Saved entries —
* * *

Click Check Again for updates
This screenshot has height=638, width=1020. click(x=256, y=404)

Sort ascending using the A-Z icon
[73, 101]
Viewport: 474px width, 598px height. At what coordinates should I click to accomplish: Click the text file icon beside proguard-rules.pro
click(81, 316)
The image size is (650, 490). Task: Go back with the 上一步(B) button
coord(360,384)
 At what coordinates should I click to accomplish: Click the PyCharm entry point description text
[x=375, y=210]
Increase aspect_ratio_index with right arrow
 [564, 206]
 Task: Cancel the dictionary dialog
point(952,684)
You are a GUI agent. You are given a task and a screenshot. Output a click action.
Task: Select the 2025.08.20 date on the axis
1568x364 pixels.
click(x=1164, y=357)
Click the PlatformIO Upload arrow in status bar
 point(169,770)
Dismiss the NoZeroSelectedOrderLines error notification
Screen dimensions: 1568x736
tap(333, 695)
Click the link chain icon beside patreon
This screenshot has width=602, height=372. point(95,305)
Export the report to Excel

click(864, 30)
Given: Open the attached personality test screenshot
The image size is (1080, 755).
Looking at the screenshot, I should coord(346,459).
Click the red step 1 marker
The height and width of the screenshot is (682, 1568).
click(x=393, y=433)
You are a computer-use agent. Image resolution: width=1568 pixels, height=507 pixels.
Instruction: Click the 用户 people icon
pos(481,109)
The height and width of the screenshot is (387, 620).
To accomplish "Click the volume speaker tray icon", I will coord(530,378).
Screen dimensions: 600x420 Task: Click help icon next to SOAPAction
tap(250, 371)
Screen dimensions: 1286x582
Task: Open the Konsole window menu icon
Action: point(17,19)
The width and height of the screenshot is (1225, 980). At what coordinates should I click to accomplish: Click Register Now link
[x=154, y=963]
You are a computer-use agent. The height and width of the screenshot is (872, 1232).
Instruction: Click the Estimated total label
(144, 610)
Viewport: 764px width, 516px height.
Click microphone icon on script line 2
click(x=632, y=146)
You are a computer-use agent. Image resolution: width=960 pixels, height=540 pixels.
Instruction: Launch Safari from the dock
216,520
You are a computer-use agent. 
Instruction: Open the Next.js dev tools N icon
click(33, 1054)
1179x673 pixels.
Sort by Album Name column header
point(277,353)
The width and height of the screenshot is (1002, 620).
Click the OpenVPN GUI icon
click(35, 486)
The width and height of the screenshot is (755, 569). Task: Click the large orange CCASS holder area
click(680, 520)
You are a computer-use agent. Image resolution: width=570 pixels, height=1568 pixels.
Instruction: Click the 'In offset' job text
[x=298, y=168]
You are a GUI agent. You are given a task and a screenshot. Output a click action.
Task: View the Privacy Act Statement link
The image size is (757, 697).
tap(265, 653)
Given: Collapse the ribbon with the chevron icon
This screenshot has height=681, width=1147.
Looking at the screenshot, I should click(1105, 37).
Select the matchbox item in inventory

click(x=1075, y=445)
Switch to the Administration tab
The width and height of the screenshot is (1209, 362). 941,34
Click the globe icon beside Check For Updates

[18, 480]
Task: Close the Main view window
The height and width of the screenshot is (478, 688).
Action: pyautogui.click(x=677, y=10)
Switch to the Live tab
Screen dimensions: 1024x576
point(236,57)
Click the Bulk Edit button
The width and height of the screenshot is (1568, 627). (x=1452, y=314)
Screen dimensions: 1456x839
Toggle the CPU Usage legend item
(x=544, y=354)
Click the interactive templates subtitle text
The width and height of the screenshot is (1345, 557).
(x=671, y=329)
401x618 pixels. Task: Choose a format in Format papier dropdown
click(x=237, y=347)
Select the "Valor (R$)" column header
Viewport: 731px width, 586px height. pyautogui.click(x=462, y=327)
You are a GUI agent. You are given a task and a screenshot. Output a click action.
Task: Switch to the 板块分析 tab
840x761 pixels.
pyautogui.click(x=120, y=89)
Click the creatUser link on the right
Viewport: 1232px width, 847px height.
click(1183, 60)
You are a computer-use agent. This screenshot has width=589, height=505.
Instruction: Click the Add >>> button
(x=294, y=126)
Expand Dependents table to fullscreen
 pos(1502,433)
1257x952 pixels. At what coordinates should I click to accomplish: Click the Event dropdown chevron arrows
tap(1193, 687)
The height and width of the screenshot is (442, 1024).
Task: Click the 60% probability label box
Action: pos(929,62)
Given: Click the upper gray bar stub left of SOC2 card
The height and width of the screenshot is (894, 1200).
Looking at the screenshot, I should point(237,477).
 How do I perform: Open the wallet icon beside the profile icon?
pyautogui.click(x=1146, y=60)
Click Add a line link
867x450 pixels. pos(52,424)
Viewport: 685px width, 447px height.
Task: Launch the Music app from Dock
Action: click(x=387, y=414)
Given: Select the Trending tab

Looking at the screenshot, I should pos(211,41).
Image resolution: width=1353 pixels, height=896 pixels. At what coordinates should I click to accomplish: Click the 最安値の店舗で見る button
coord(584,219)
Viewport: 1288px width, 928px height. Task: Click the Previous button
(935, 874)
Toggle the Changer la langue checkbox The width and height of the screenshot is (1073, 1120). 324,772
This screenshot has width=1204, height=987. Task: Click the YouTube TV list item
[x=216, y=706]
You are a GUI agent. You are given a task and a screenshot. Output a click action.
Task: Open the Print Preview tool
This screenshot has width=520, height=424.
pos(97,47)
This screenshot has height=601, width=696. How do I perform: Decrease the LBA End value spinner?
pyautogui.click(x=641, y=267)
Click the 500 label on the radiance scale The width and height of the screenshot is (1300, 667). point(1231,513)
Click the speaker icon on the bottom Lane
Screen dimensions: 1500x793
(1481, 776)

* * *

WHAT YOU SHOULD DO —
Restate word for word only the lines above from the line containing "The width and height of the screenshot is (1225, 980)." to the line containing "You are a computer-use agent. The", both of them included.

THE ANSWER —
The width and height of the screenshot is (1225, 980). At what coordinates should I click to accomplish: Click Register Now link
[x=154, y=963]
You are a computer-use agent. The height and width of the screenshot is (872, 1232).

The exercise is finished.